Self-administered vaginal lidocaine gel for pain control during IUD insertion in nulliparous patients: A randomized controlled trial
Awarded 2012
Complex Family Planning Fellowship Research
Rachel Rapkin, MD
University of Pittsburgh

Intrauterine devices (IUDs) are among the most effective forms of reversible contraception. Numerous studies demonstrate that IUDs are safe and effective for women who have never given birth. However, many women who have never given birth do not use IUDs because they fear that placement will be too painful. Some doctors also do not feel comfortable placing IUDs in this group of women because they fear placement will be difficult or painful. Several studies have been conducted to assess methods of decreasing pain during placement of an IUD, however, none of the methods assessed to date have effectively decreased pain.
The purpose of this study was to evaluate using lidocaine gel (a gel used to numb other areas of the body) before placement of an IUD. Women in this study used an applicator to place gel in their vaginas five minutes before having their IUD placed. Half of the women in this study received lidocaine gel, and the other half received a different gel with no numbing properties (placebo). Neither the women nor the doctors in this study knew which gel the women received. Women reported how much pain they experienced at different times during the IUD insertion procedure.
We found that women who received lidocaine gel experienced less pain during speculum placement, but had the same level of pain during the actual IUD insertion as compared to women receiving the placebo gel.
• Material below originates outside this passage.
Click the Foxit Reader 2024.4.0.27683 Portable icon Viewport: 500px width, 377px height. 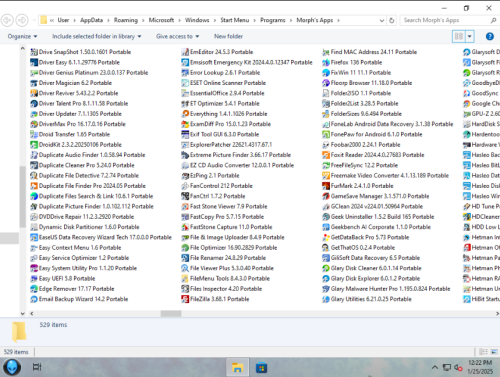[x=326, y=155]
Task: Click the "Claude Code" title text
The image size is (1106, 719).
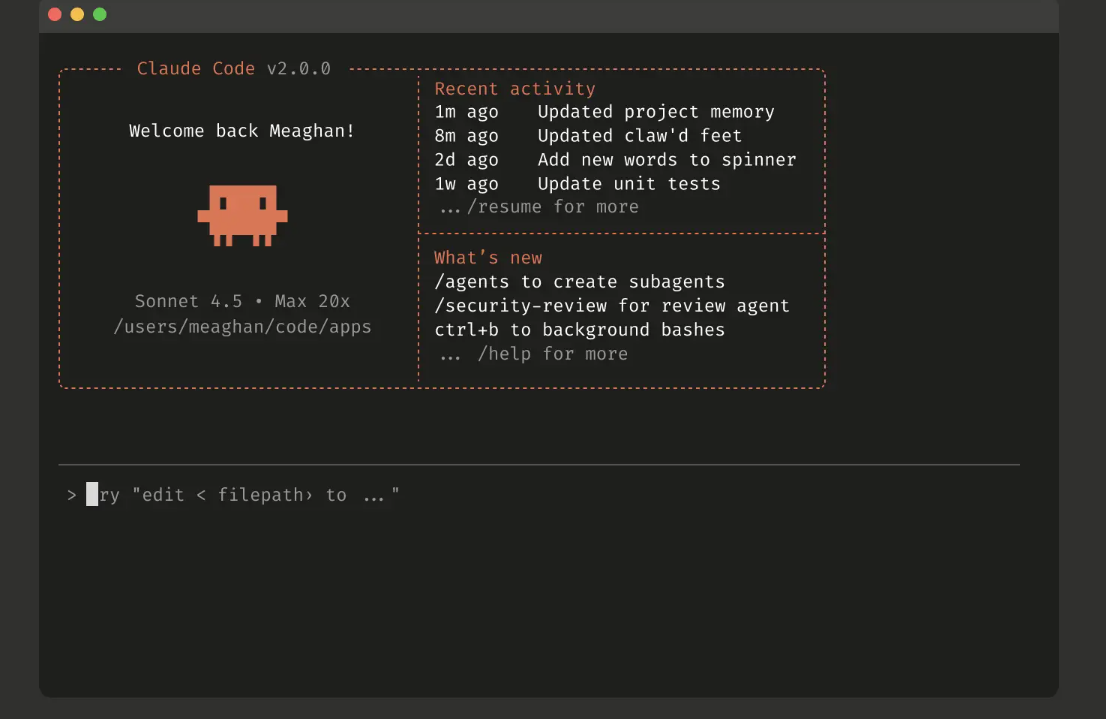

Overall, women were very satisfied with their IUD placement and nearly all study participants said they would recommend getting an IUD to a friend.
This study is important for several reasons. First, it shows that even when women have pain during placement of an IUD, they still were willing to have the IUD placed. Most women stated the level of pain they experienced was acceptable. This shows that pain should not be a barrier to women receiving IUDs. Another important finding was that the lidocaine gel decreased pain when the speculum was placed, which may be useful clinically for women who avoid speculum exams due to fear of pain as speculum exams are necessary for cervical cancer screening.